# Firefox posting problem.



## Scotley (Dec 27, 2013)

I'm having a problem with hangs when posting from Firefox 26. I can read pages just fine. But when I try to reply to a thread the page never finishes loading. It leaves me with cryptic messages like "Transferring data from ct1.addthis.com..." or "Transferring data from www.enworld.org" or "Transferring data from engine.gamerati.com..." 

I'm running Windows 7 64 bit. Everything is as patched and current as possible. It doesn't seem to be a system or bandwidth problem as I posted just fine form IE11. But I prefer to work in Firefox.


----------



## Umbran (Dec 28, 2013)

I'll test to see if I can reproduce the issue.


----------



## Umbran (Dec 28, 2013)

Scotley said:


> I'm having a problem with hangs when posting from Firefox 26. I can read pages just fine. But when I try to reply to a thread the page never finishes loading. It leaves me with cryptic messages like "Transferring data from ct1.addthis.com..." or "Transferring data from www.enworld.org" or "Transferring data from engine.gamerati.com..."
> 
> I'm running Windows 7 64 bit. Everything is as patched and current as possible. It doesn't seem to be a system or bandwidth problem as I posted just fine form IE11. But I prefer to work in Firefox.




Hm.  I have no such problem.


----------



## Scott DeWar (Dec 29, 2013)

I am getting redirects as well as these banner videos that make the page load stall.
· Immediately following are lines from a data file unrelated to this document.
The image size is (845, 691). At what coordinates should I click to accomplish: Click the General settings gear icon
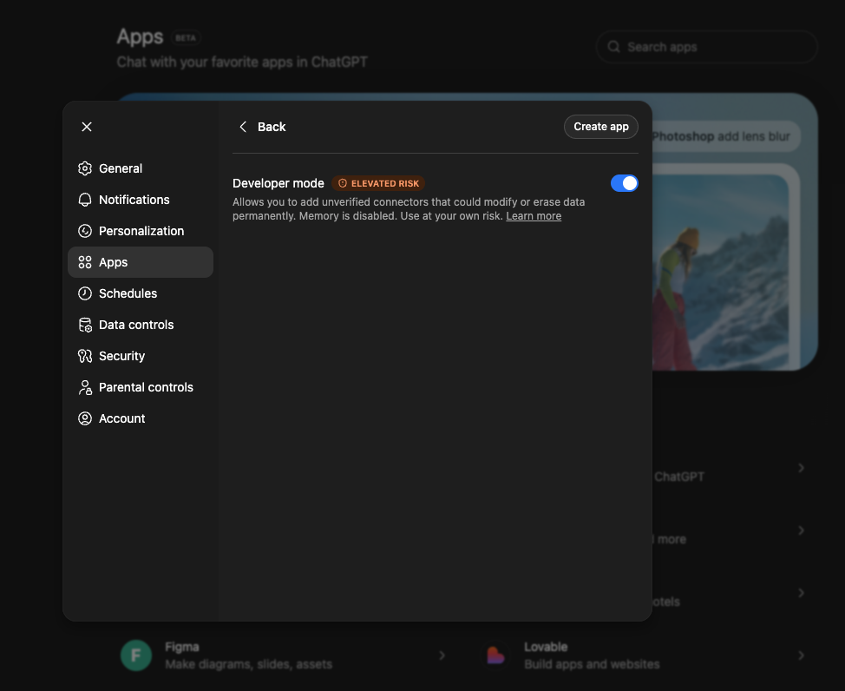coord(85,168)
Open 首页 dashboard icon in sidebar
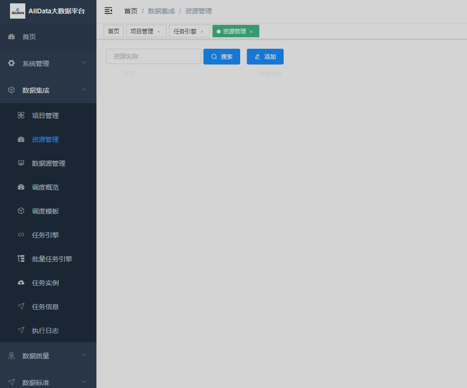This screenshot has height=388, width=467. point(12,37)
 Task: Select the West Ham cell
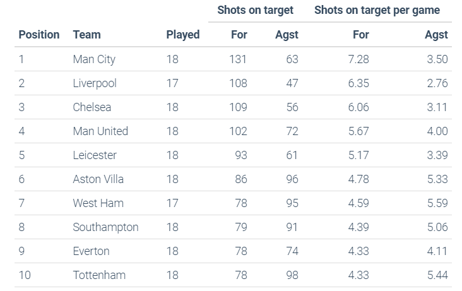tap(98, 203)
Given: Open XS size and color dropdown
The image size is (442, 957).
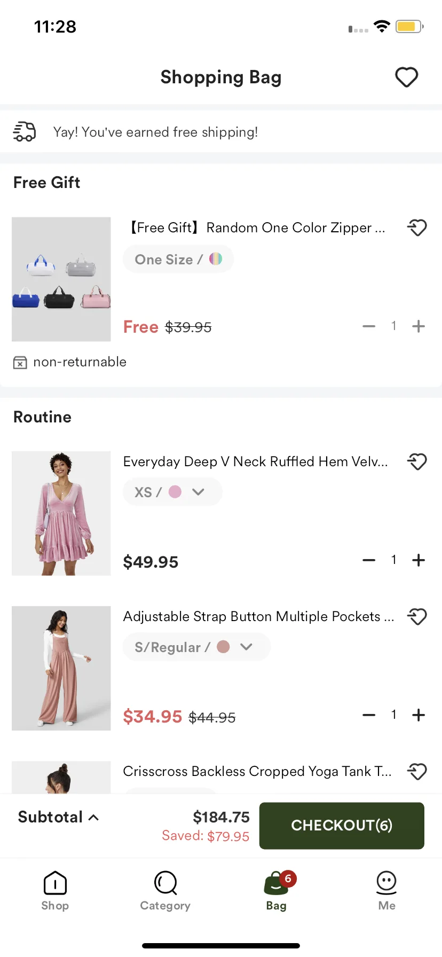Looking at the screenshot, I should 172,492.
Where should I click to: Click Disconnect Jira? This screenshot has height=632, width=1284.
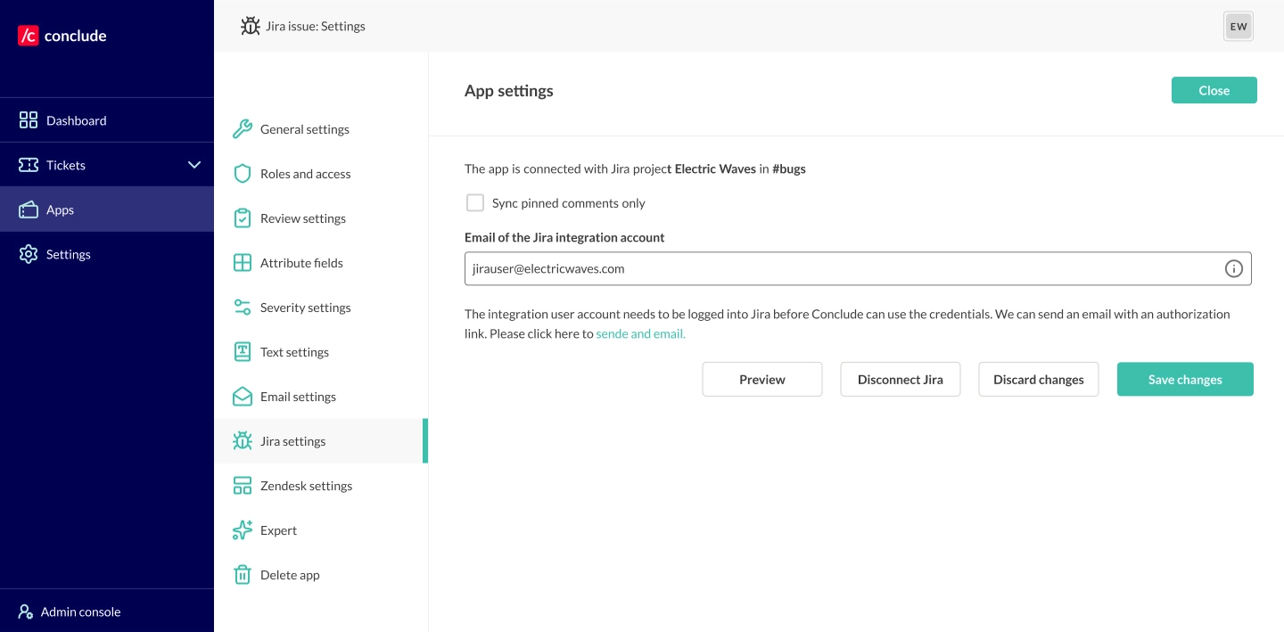900,379
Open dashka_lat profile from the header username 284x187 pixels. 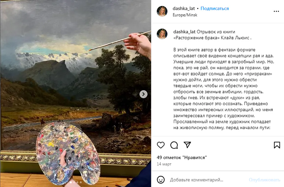point(184,9)
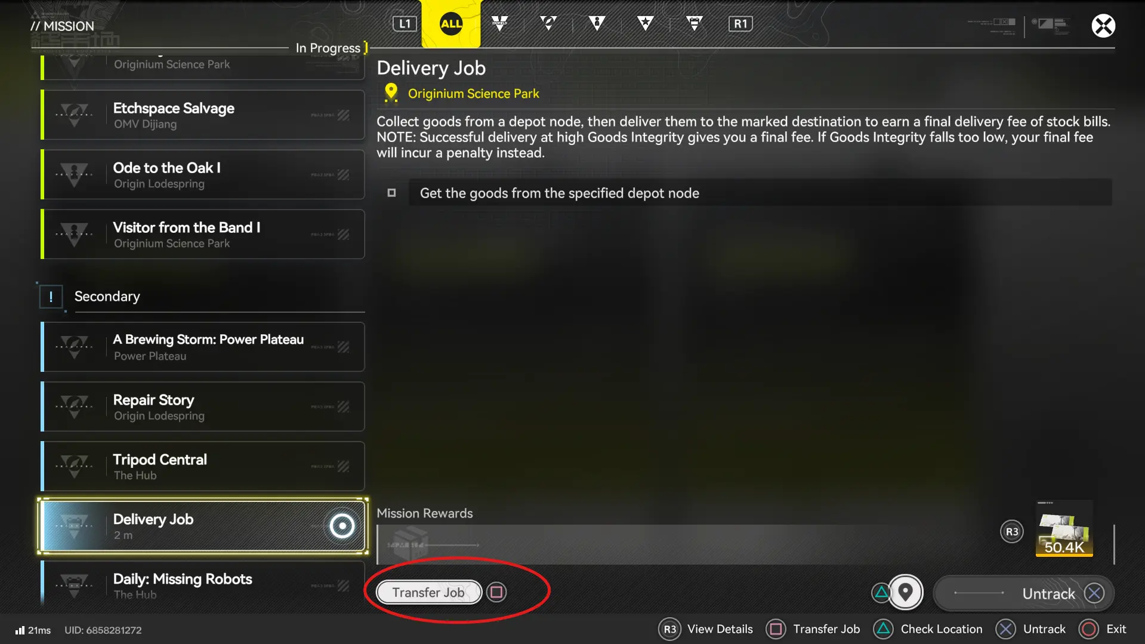Switch to previous tab with L1
The image size is (1145, 644).
[x=405, y=24]
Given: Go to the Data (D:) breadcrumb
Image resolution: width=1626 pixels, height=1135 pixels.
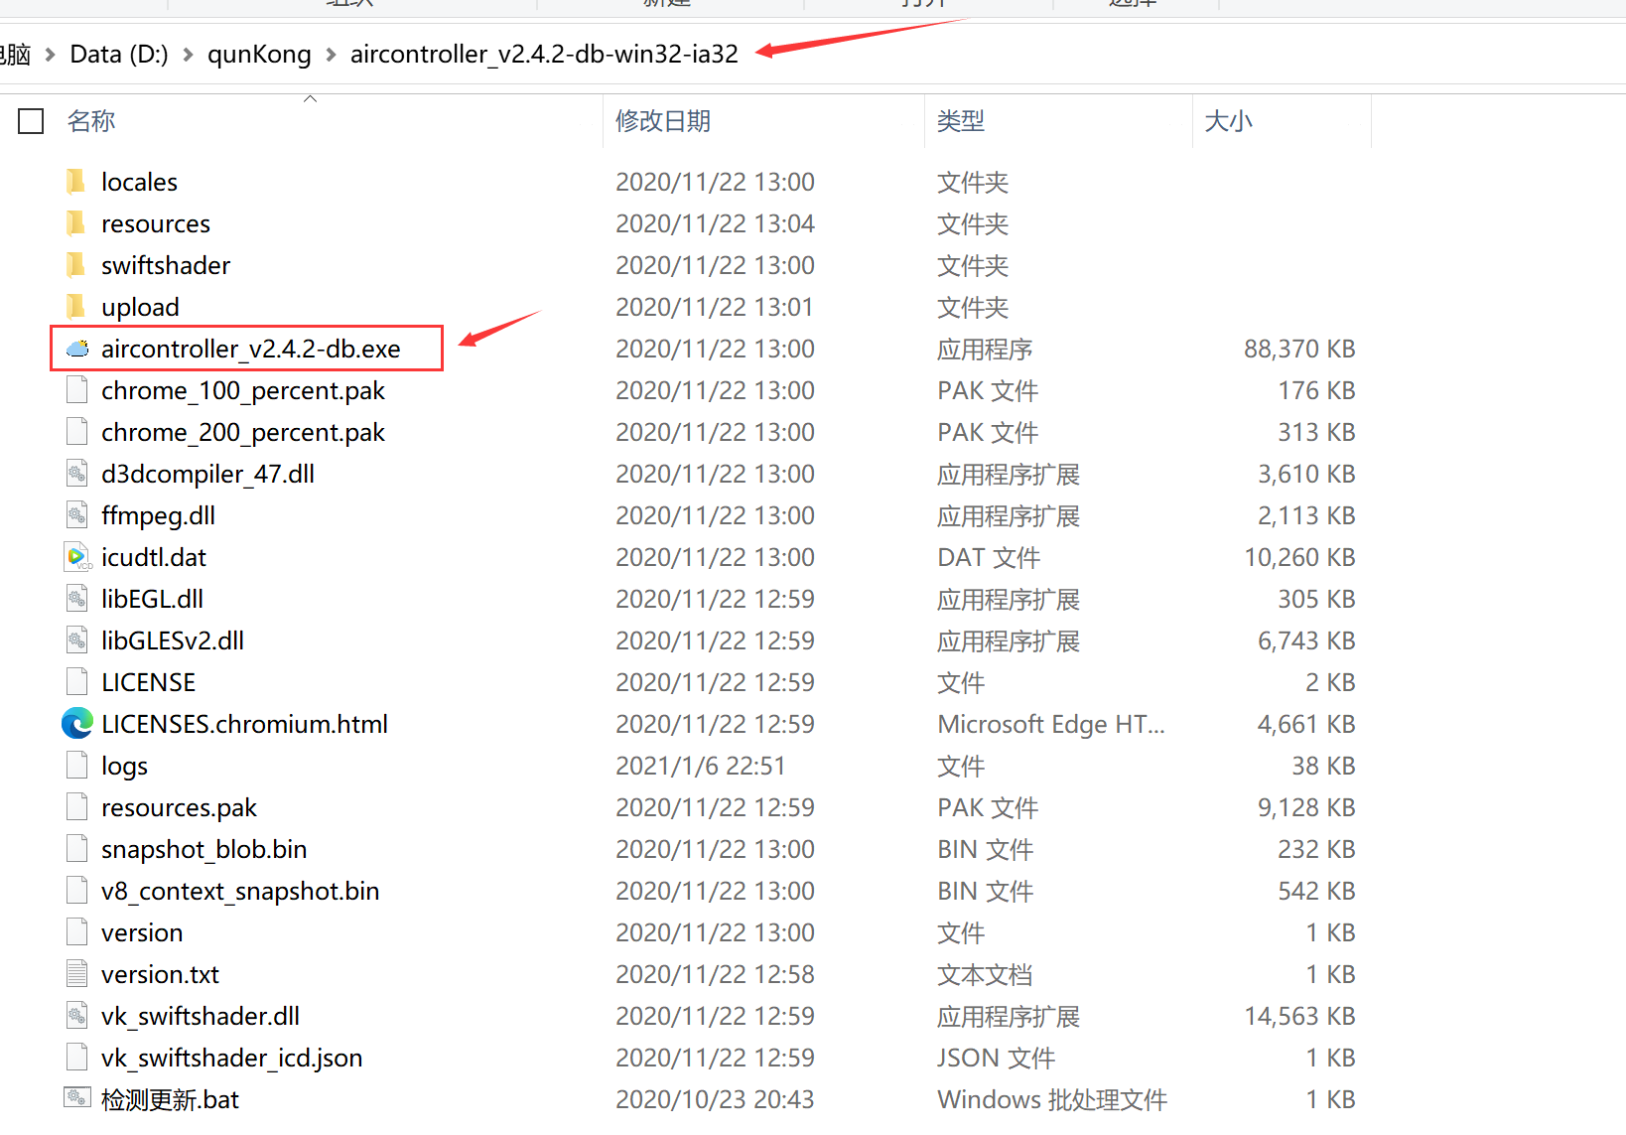Looking at the screenshot, I should tap(119, 54).
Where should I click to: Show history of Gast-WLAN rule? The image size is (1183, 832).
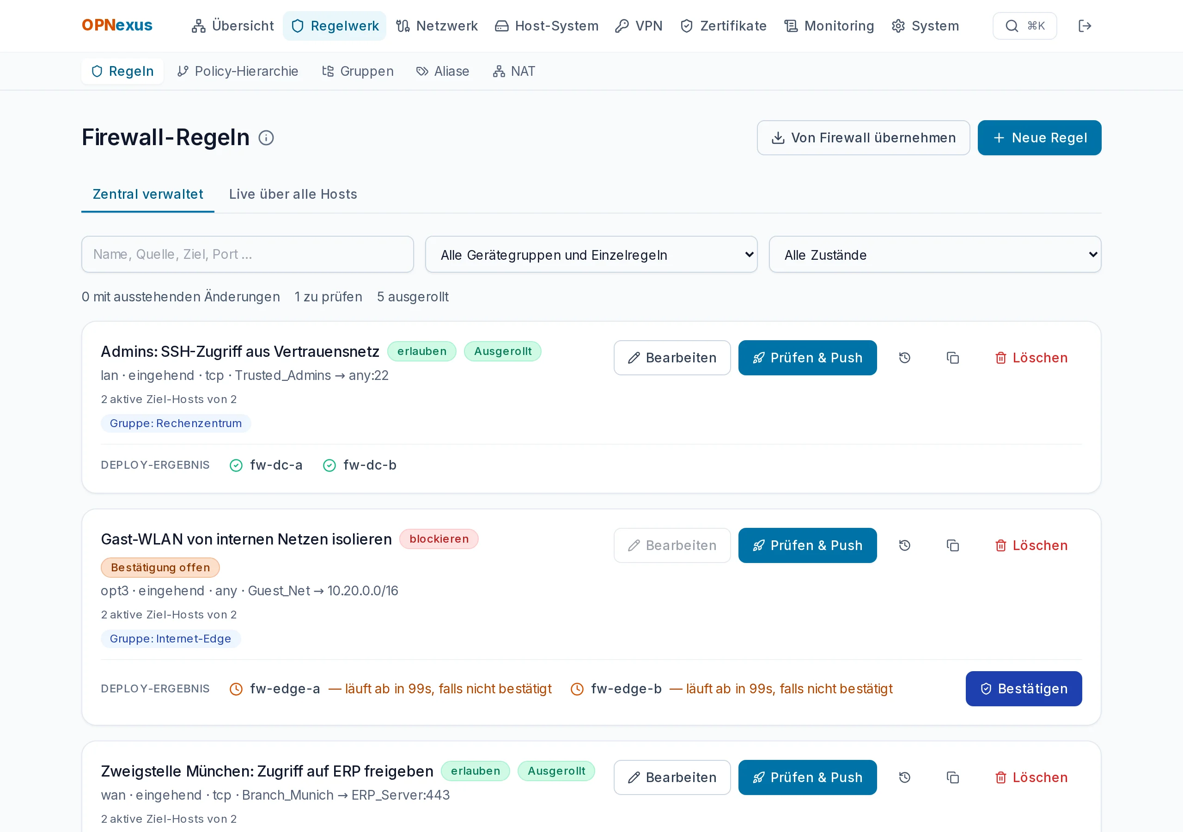click(x=904, y=545)
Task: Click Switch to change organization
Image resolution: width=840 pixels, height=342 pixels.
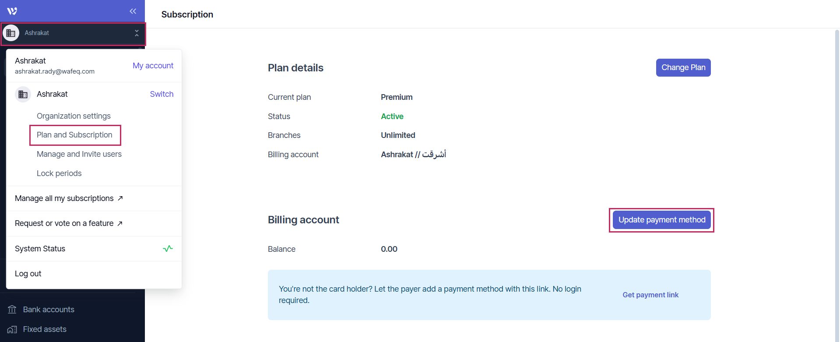Action: click(162, 94)
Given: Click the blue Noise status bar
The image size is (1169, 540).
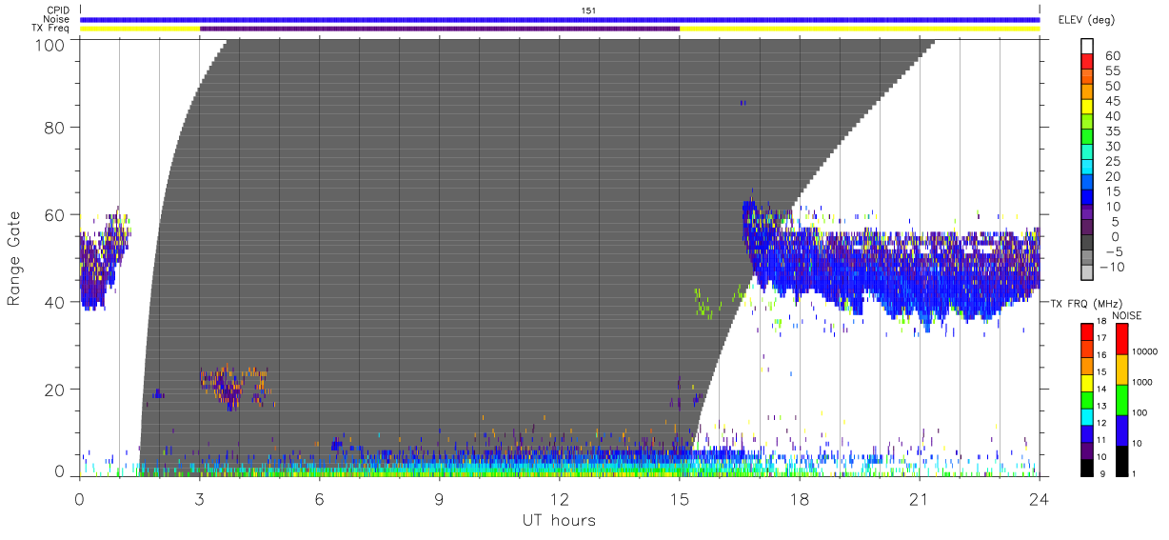Looking at the screenshot, I should [560, 19].
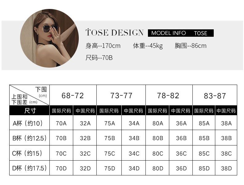Click the D杯 (约17.5) row label

pos(30,168)
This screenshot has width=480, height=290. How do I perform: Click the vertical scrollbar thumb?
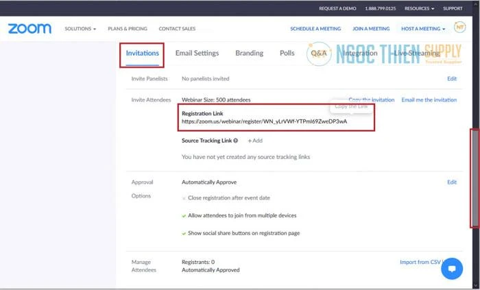[473, 177]
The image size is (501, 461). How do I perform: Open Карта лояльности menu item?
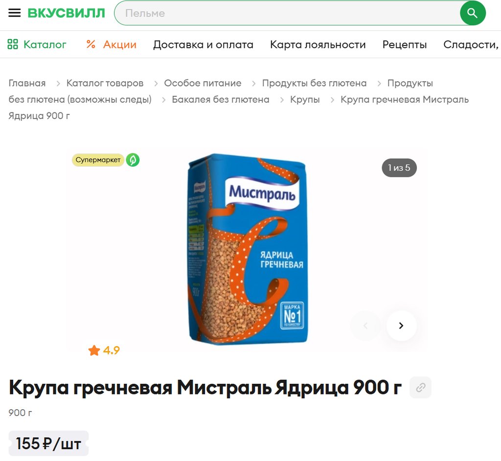[318, 44]
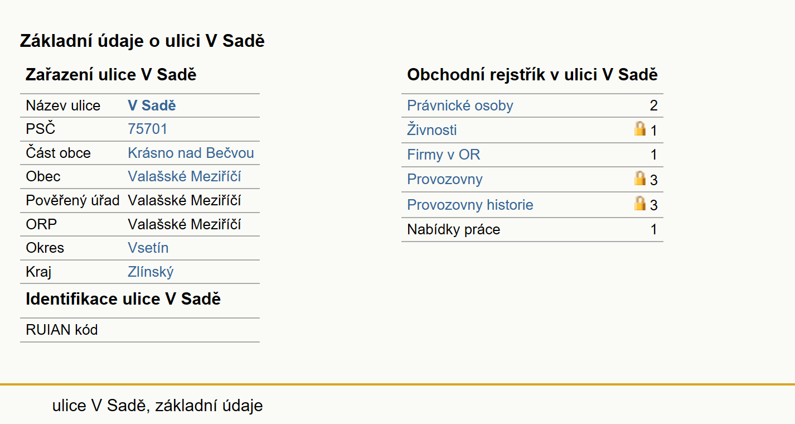The height and width of the screenshot is (424, 795).
Task: Click the lock icon beside Živnosti
Action: pos(640,129)
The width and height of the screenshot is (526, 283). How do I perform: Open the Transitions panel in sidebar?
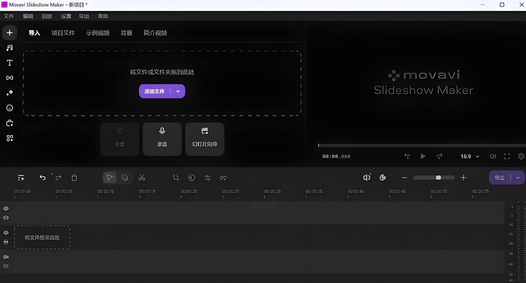[10, 78]
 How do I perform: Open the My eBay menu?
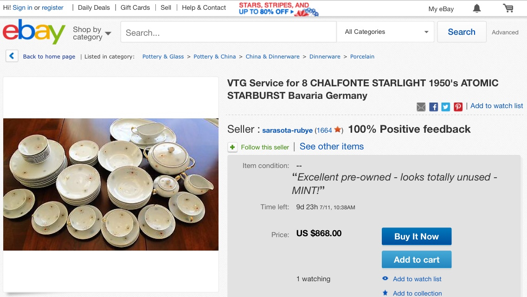pos(441,9)
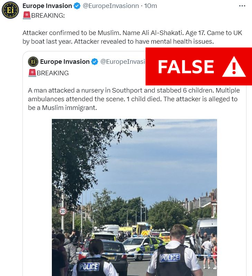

I will try and get the redirect post addie for you . . . . .

here is one:
http://www1.filesbunker.com/HwQtp6v...nt=63795-f5d333a8-c748-4686-ae0a-9e008f670c22

and 

http://www.crackle.com/c/the_jackie_chan_adventures/?cmpid=2603

and

http://oqmhandbook.com/52968b5da77f4

and 

http://www.coursesforcareer.com/ 

ps: tried deleteing my cookies. same problem continues. it seems to have hyjacked my home page too!


----------



## Morrus (Dec 29, 2013)

You have a virus or malware, Scott. You should run a scan.


----------